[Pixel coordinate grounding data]
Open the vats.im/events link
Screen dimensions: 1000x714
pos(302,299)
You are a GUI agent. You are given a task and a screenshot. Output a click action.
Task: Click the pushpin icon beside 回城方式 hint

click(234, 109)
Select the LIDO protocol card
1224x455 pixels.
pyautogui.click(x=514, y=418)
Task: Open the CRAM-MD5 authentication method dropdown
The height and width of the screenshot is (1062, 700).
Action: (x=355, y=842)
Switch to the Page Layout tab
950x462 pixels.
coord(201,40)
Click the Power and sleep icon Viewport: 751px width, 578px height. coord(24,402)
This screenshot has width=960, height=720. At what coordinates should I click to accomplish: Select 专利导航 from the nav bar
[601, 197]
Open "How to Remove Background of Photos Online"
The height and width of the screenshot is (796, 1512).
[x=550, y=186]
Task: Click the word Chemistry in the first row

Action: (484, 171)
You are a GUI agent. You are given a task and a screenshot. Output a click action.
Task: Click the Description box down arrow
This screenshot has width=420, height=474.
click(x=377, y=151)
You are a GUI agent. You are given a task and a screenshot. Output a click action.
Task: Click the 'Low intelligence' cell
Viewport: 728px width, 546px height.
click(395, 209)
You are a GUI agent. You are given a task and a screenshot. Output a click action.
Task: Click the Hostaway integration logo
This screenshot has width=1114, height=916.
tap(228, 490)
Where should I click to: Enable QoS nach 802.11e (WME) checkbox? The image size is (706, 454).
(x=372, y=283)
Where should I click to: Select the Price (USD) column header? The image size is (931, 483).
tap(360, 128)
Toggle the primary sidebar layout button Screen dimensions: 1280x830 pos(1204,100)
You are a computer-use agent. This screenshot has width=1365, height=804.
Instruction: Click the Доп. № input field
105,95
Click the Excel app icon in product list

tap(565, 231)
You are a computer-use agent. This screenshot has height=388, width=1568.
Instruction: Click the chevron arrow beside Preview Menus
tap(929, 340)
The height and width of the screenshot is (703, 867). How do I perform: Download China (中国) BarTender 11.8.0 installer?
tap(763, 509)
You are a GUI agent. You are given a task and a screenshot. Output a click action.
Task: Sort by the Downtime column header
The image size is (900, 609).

TASK INSTRUCTIONS -> Counting only lines that contain "Open", what is the total for the entries above? Give the number alone.

PROBLEM SOLUTION -> 3